Today’s verdicts were announced by Assistant Attorney General Lanny A. Breuer of the Justice Department’s Criminal Division; U.S. Attorney Wifredo A. Ferrer of the Southern District of Florida; Michael B. Steinbach, Acting Special Agent in Charge of the FBI Miami Field Office; and Special Agent in Charge Christopher Dennis of the HHS Office of Inspector General (HHS-OIG), Office of Investigations, Miami Office.

The criminal case is being prosecuted by Assistant U.S. Attorneys Michael Davis, Marlene Rodriguez, and Alicia Shick of the Southern District of Florida and Trial Attorney James V. Hayes of the Justice Department Criminal Division’s Fraud Section. The investigation was led by the FBI with assistance from HHS-OIG and was brought by the Medicare Fraud Strike Force, a joint effort of the U.S. Attorney’s Office for the Southern District of Florida and the Criminal Division’s Fraud Section.

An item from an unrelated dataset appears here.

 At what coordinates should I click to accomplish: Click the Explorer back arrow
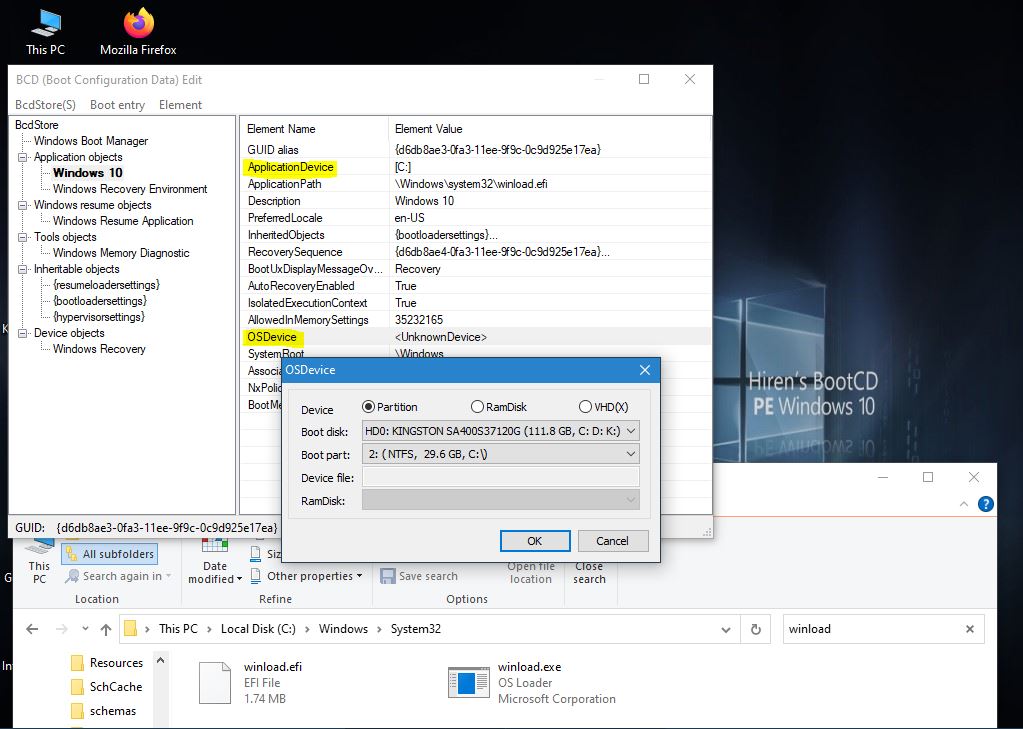click(32, 629)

Since its inception in March 2007, the Medicare Fraud Strike Force, now operating in nine cities across the country, has charged more than 1,330 defendants who have collectively billed the Medicare program for more than $4 billion. In addition, HHS’s Centers for Medicare and Medicaid Services, working in conjunction with HHS-OIG, is taking steps to increase accountability and decrease the presence of fraudulent providers.